Exercise
All that should come back is the lines of the data below from the one containing "プライバシーポリシー (61, 2556)" to the one containing "Talsu novads (83, 916)", inclusive, exactly as they stand.

Given data
══════

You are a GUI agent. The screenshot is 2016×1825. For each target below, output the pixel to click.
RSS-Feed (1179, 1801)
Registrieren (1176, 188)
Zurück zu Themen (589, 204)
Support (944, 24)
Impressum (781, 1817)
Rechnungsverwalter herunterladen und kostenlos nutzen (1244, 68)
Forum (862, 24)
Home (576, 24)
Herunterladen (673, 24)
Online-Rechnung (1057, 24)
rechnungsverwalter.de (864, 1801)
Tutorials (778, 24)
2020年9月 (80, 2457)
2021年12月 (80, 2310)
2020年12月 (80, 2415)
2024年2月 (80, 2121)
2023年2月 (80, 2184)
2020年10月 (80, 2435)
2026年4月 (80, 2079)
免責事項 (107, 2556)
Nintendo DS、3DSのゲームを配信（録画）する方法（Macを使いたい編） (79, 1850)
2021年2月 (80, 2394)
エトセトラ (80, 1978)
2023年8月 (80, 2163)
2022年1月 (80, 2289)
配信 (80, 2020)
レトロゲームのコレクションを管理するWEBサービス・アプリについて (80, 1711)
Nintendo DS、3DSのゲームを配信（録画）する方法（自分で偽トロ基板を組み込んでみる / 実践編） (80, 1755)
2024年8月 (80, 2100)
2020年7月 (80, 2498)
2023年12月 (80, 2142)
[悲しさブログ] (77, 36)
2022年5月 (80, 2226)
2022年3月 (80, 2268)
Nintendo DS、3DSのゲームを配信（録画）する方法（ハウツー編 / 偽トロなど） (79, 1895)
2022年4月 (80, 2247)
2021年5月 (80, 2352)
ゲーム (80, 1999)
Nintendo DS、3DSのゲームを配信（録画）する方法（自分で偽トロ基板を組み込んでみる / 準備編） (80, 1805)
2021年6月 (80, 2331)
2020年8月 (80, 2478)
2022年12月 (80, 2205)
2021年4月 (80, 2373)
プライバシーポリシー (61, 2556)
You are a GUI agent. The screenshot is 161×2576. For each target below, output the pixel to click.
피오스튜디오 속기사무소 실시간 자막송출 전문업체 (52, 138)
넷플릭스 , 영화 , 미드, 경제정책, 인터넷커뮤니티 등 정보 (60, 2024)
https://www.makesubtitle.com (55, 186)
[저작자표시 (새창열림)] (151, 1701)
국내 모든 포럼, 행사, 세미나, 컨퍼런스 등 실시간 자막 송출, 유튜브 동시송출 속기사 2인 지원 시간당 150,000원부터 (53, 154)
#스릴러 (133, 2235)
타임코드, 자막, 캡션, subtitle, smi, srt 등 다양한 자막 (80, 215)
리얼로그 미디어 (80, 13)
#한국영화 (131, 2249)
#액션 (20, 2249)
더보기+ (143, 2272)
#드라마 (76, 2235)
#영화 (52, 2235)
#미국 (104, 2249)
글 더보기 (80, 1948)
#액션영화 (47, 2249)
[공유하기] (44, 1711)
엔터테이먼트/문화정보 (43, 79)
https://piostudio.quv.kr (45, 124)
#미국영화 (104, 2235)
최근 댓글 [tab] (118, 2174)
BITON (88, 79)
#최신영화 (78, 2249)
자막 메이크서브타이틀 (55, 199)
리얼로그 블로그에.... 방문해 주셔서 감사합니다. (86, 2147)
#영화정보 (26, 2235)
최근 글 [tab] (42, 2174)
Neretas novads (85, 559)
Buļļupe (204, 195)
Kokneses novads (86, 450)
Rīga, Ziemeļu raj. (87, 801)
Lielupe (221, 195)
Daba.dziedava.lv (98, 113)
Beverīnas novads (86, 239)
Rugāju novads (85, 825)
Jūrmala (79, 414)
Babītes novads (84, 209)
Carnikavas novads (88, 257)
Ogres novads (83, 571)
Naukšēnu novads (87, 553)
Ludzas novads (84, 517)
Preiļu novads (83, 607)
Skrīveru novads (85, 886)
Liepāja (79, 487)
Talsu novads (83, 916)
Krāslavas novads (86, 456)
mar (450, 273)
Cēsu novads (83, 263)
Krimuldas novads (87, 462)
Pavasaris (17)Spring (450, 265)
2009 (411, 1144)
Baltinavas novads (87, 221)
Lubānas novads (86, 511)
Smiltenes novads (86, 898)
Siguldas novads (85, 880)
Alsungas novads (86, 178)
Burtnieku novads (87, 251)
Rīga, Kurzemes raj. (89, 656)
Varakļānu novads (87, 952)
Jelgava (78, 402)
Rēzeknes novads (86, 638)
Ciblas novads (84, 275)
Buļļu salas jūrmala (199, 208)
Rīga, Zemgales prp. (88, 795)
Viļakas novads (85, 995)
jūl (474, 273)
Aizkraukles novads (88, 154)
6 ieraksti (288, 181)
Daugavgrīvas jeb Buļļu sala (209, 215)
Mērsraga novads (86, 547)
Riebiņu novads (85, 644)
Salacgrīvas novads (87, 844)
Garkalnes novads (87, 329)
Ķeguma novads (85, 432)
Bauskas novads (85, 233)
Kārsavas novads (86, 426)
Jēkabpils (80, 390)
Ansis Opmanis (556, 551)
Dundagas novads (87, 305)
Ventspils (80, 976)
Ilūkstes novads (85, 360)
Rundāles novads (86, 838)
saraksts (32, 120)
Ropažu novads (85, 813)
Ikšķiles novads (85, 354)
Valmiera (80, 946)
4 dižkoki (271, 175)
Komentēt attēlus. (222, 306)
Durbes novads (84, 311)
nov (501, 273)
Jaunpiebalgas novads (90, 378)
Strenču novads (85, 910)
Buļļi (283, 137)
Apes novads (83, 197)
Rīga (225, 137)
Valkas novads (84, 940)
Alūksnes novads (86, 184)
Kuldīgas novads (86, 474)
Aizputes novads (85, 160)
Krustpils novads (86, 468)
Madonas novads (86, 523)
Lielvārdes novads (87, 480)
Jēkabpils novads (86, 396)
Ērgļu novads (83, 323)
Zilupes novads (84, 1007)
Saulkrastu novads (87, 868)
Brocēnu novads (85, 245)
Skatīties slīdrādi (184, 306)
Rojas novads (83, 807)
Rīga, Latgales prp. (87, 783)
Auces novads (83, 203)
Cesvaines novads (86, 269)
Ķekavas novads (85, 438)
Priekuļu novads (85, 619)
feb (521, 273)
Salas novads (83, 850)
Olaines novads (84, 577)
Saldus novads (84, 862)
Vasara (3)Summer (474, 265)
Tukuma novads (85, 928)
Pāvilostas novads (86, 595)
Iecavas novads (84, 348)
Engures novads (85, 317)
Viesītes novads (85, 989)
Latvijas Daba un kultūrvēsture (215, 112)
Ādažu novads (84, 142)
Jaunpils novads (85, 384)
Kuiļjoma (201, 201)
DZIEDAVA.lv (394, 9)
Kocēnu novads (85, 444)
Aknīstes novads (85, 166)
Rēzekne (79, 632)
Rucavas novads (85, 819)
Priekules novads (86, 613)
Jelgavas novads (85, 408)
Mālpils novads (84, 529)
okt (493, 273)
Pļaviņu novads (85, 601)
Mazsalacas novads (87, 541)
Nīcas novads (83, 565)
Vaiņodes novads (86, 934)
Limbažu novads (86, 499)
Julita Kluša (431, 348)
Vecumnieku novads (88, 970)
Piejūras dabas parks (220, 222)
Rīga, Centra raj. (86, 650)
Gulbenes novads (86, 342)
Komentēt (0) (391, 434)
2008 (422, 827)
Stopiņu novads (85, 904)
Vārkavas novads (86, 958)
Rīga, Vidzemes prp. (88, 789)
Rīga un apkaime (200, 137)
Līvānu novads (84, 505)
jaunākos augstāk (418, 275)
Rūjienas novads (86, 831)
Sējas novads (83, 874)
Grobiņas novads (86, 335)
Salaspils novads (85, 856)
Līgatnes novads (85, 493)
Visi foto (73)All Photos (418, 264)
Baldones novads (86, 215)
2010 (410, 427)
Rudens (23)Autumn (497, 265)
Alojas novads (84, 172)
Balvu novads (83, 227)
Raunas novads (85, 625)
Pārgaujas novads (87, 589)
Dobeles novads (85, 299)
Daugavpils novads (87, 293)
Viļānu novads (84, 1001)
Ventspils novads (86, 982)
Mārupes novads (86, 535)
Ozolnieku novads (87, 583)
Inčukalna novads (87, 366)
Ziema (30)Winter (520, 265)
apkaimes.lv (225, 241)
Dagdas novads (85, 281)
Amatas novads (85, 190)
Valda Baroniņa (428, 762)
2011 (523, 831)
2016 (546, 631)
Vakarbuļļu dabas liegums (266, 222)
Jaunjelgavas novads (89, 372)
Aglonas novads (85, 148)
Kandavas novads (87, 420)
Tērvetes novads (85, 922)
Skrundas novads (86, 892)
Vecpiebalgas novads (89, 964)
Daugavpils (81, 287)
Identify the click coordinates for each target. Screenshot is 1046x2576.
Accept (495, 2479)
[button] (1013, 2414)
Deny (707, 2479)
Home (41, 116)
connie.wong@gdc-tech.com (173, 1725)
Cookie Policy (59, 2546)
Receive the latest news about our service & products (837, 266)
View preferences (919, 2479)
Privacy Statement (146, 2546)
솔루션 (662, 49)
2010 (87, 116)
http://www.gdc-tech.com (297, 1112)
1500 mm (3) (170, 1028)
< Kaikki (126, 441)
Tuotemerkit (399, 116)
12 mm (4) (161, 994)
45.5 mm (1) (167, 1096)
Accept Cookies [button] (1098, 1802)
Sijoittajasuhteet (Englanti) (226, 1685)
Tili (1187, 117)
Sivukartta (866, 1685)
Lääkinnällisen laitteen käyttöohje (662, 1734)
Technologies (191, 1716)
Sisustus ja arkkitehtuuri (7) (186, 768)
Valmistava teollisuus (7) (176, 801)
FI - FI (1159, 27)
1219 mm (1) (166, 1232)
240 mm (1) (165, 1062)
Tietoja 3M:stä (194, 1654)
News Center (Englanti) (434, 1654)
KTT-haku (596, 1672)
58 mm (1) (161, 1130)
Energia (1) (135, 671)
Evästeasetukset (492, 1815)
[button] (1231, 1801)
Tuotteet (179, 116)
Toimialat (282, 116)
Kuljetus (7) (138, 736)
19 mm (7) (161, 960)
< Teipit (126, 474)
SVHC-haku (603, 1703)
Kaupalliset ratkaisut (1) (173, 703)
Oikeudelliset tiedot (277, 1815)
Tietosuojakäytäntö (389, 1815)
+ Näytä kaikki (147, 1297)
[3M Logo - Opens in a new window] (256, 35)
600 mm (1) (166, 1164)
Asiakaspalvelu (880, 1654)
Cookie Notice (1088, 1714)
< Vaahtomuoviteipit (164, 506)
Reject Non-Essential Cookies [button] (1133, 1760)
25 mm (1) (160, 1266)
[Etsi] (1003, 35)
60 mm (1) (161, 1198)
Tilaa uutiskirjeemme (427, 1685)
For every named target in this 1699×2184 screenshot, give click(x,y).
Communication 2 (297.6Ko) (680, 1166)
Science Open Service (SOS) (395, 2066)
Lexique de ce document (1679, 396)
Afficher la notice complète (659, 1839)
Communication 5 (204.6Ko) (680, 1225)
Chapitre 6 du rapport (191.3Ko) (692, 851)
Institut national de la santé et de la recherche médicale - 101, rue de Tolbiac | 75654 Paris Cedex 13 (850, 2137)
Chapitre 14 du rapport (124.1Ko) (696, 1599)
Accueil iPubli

══════

Answer below
プライバシーポリシー (61, 2556)
You are a GUI agent. The screenshot is 161×2576. For each target below, output the pixel to click.
피오스튜디오 속기사무소 실시간 자막송출 전문업체 (52, 138)
넷플릭스 , 영화 , 미드, 경제정책, 인터넷커뮤니티 등 정보 (60, 2024)
https://www.makesubtitle.com (55, 186)
[저작자표시 (새창열림)] (151, 1701)
국내 모든 포럼, 행사, 세미나, 컨퍼런스 등 실시간 자막 송출, 유튜브 동시송출 속기사 2인 지원 시간당 150,000원부터 (53, 154)
#스릴러 (133, 2235)
타임코드, 자막, 캡션, subtitle, smi, srt 등 다양한 자막 (80, 215)
리얼로그 미디어 (80, 13)
#한국영화 (131, 2249)
#액션 (20, 2249)
더보기+ (143, 2272)
#드라마 (76, 2235)
#영화 (52, 2235)
#미국 (104, 2249)
글 더보기 (80, 1948)
#액션영화 (47, 2249)
[공유하기] (44, 1711)
엔터테이먼트/문화정보 (43, 79)
https://piostudio.quv.kr (45, 124)
#미국영화 (104, 2235)
최근 댓글 [tab] (118, 2174)
BITON (88, 79)
#최신영화 (78, 2249)
자막 메이크서브타이틀 (55, 199)
리얼로그 블로그에.... 방문해 주셔서 감사합니다. (86, 2147)
#영화정보 (26, 2235)
최근 글 [tab] (42, 2174)
Neretas novads (85, 559)
Buļļupe (204, 195)
Kokneses novads (86, 450)
Rīga, Ziemeļu raj. (87, 801)
Lielupe (221, 195)
Daba.dziedava.lv (98, 113)
Beverīnas novads (86, 239)
Rugāju novads (85, 825)
Jūrmala (79, 414)
Babītes novads (84, 209)
Carnikavas novads (88, 257)
Ogres novads (83, 571)
Naukšēnu novads (87, 553)
Ludzas novads (84, 517)
Preiļu novads (83, 607)
Skrīveru novads (85, 886)
Liepāja (79, 487)
Talsu novads (83, 916)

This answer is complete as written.